Your assignment
Copy out nothing but the lines from the one holding "Open Managed SSID incorrect security dropdown" through the end of the entries below, exactly as written and without the pictures.

Pixel coordinate grounding data:
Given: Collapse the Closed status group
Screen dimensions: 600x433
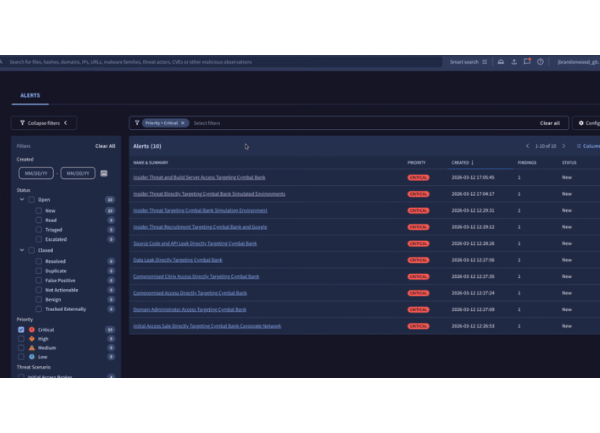Looking at the screenshot, I should (x=21, y=250).
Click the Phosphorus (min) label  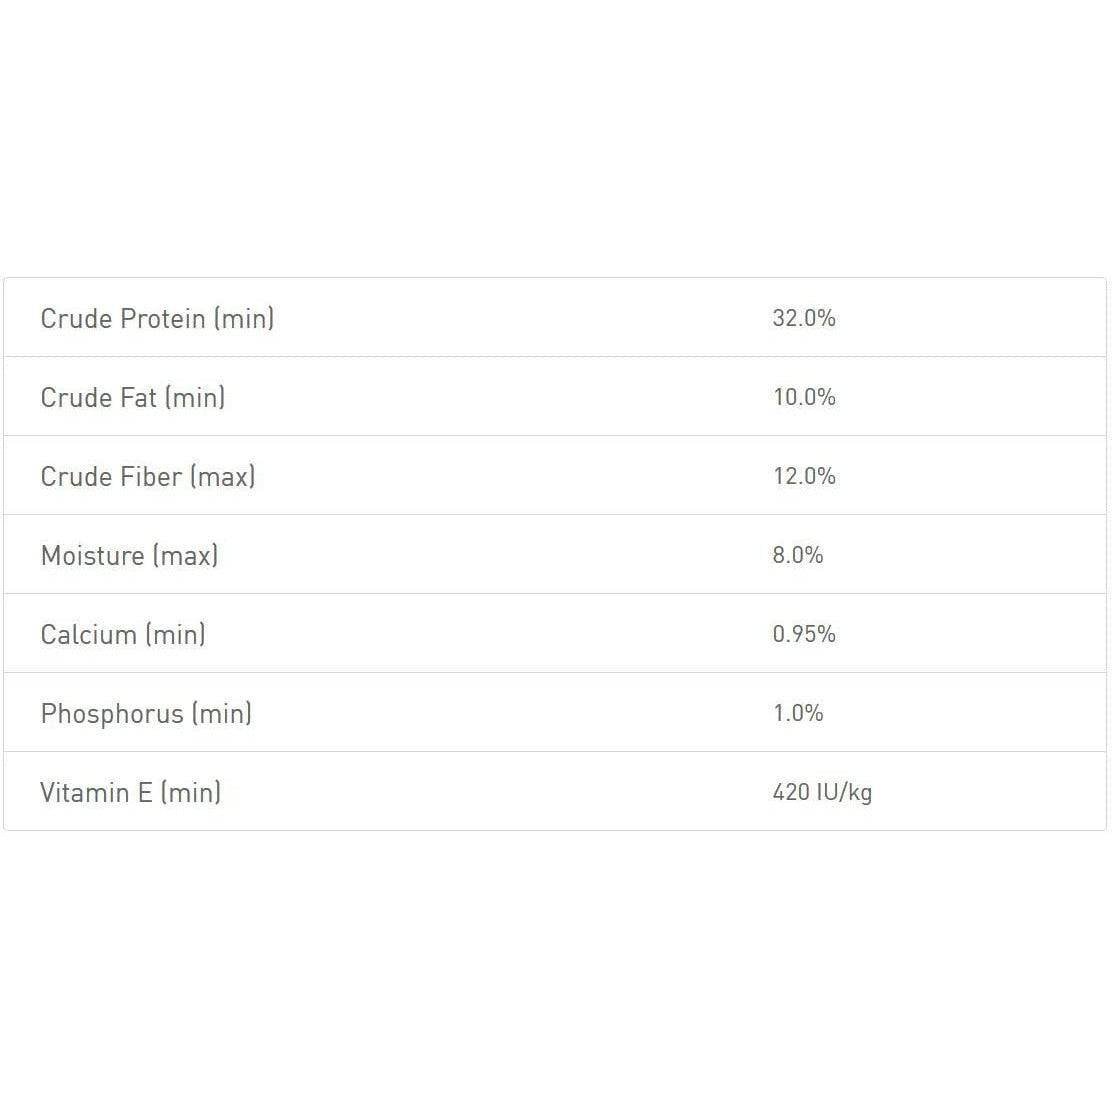pyautogui.click(x=146, y=713)
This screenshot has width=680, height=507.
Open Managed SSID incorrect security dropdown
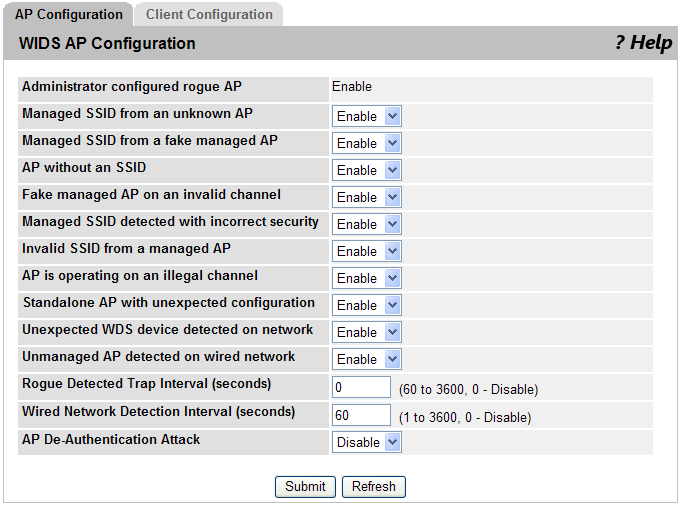point(366,224)
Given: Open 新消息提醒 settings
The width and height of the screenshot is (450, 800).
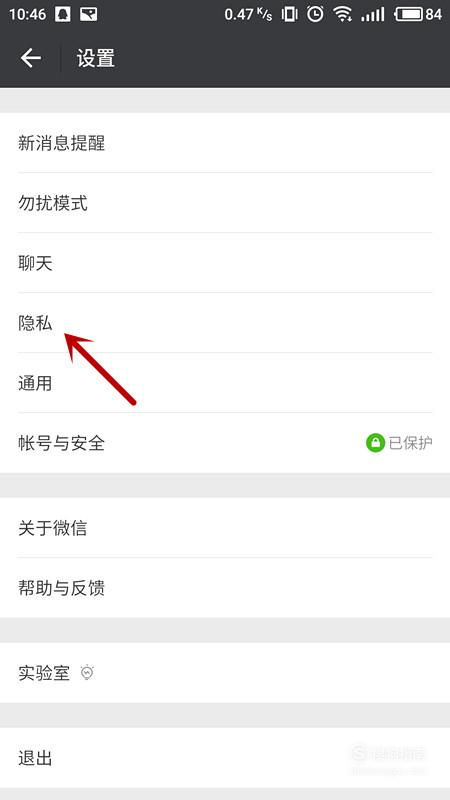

Output
Open Managed SSID incorrect security dropdown
point(366,224)
Given: Open 新消息提醒 settings
The width and height of the screenshot is (450, 800).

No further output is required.